Confuse, elle prend un stylo, prête à écrire.

LA VOIX (dit lentement) : Chaque personne doit nécessairement blesser quelqu’un dans sa vie, consciemment ou inconsciemment, la plupart du temps inconsciemment, maintenant j’en suis consciente. Pourquoi ? Simplement, parce que chaque personne pense faire de son mieux. Le meilleur possible pour soi-même, le meilleur possible pour les autres, et c’est la façon dont chacun agit. Cela ne signifie pas nécessairement que chaque personne fait le bien : elle fait de son mieux, elle donne ce qu’elle peut donner, c’est ce qu’elle sait, c’est ce qu’elle a appris. C’est comme ça qu’elle fonctionne. Et moi aussi.

Dans toutes les décisions, je cherche la paix. Je comprends les autres, mais je ne suis pas responsable de leurs actions et émotions, les miennes sont celles sur lesquelles je me concentre. En essayant de résoudre les problèmes des autres, j’oublie souvent la personne qui a le plus besoin de moi : moi-même.

ELLE : Moi-même.

LA VOIX : Moi-même. Quels mots puissants. D’abord moi-même à moi, puis moi-même aux autres.

ELLE : Je pense que je commence à comprendre pourquoi tu es ici.

LA VOIX : Je suis toujours là. Seulement, parfois, tu décides de ne pas m’entendre. Je suis ici pour te rappeler que la condition préalable au bonheur et au véritable amour avec quelqu’un est, tout d’abord, l’amour pour soi-même. C’est si simple.

ELLE : Mais je m’aime !

LA VOIX : Oui, et pourtant tu acceptes des choses moins précieuses et choisis un sentiment de perte et d’impuissance, à cause de quelqu’un qui ne confirme pas ta valeur par ses mots ou ses actes. Cette confirmation doit être en toi. Réfléchis.

ELLE : Tu es ma confirmation ?

LA VOIX : Je suis ton rappel.

ELLE : Penses-tu que je devrais l’oublier ?

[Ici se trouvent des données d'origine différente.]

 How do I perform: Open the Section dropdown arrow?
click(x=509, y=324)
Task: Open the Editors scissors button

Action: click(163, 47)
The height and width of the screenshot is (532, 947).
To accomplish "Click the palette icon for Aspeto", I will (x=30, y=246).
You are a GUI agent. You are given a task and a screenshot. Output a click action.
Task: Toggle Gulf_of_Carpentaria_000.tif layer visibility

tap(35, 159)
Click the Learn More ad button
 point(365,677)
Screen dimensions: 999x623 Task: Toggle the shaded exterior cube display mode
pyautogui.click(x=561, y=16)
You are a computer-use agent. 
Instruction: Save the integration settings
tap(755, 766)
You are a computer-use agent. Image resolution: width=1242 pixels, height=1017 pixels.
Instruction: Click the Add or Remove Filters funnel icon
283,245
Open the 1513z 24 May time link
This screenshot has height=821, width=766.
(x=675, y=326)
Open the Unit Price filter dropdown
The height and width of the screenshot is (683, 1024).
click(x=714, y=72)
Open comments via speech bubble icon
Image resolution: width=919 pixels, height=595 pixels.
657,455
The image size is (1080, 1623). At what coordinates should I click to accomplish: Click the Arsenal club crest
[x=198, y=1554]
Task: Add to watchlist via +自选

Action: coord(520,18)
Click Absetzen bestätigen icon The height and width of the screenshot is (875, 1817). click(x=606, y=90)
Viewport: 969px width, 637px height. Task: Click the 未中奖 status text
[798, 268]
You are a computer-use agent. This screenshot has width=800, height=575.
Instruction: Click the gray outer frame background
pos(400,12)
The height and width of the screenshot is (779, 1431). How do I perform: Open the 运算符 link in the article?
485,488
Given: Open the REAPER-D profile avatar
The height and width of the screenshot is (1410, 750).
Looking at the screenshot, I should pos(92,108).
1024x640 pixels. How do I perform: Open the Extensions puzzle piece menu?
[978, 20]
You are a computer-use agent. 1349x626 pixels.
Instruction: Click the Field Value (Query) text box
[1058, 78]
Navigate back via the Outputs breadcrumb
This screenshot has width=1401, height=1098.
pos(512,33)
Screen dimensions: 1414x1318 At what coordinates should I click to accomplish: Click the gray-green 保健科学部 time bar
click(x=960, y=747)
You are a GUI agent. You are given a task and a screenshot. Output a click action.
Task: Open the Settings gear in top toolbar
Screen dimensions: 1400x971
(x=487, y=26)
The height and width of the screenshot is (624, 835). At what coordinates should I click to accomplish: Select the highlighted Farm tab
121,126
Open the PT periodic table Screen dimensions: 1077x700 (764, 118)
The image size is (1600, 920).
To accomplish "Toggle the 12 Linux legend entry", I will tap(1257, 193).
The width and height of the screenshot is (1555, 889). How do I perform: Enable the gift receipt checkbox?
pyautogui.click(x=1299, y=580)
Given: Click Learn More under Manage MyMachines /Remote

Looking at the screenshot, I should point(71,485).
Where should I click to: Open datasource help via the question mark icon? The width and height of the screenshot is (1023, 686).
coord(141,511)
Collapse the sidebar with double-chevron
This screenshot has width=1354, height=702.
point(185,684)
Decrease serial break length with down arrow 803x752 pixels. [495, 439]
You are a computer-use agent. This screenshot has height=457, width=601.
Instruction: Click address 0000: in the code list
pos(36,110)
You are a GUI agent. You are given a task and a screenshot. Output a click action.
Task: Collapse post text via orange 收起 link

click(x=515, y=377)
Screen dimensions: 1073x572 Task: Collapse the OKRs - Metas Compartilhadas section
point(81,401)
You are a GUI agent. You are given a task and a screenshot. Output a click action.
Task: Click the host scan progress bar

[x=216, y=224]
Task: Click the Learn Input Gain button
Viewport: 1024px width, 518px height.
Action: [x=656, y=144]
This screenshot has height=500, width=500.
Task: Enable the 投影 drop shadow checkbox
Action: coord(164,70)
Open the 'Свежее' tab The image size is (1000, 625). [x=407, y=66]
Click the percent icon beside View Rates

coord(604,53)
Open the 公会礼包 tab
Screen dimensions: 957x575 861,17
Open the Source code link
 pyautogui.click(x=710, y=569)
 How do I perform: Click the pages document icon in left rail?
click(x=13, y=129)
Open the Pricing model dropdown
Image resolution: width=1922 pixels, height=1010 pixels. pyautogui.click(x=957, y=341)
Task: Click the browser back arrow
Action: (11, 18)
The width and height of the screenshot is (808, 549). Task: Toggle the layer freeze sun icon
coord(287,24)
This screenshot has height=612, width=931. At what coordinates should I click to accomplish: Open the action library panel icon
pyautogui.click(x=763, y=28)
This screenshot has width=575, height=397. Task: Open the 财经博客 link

LA VOIX : Je pense qu’on doit parfois laisser certaines personnes en paix. Ou du moins ce qu’elles appellent la paix. Trouver la paix en soi-même et puis avancer. Si une personne peut travailler sur elle-même pour bien paraître aux yeux de quelqu’un, elle peut aussi travailler sur elle-même pour se sentir bien pour quelqu’un. La question est : est-ce qu’on veut vraiment cela ? C’est si simple. Ensuite, on finit par savoir si une personne tient réellement à une autre.

ELLE (confuse) : D’où tiens-tu tout ça ? D’où ai-je tout ça ? (Commence à bâiller) Tu vois, ce que tu dis ne sonne pas si mal du tout, en plus c’est un peu rassurant, mais ça manque de rationalité et d’explications.

LA VOIX : Ça manque de rationalité ? Tu remets en question ta capacité de penser !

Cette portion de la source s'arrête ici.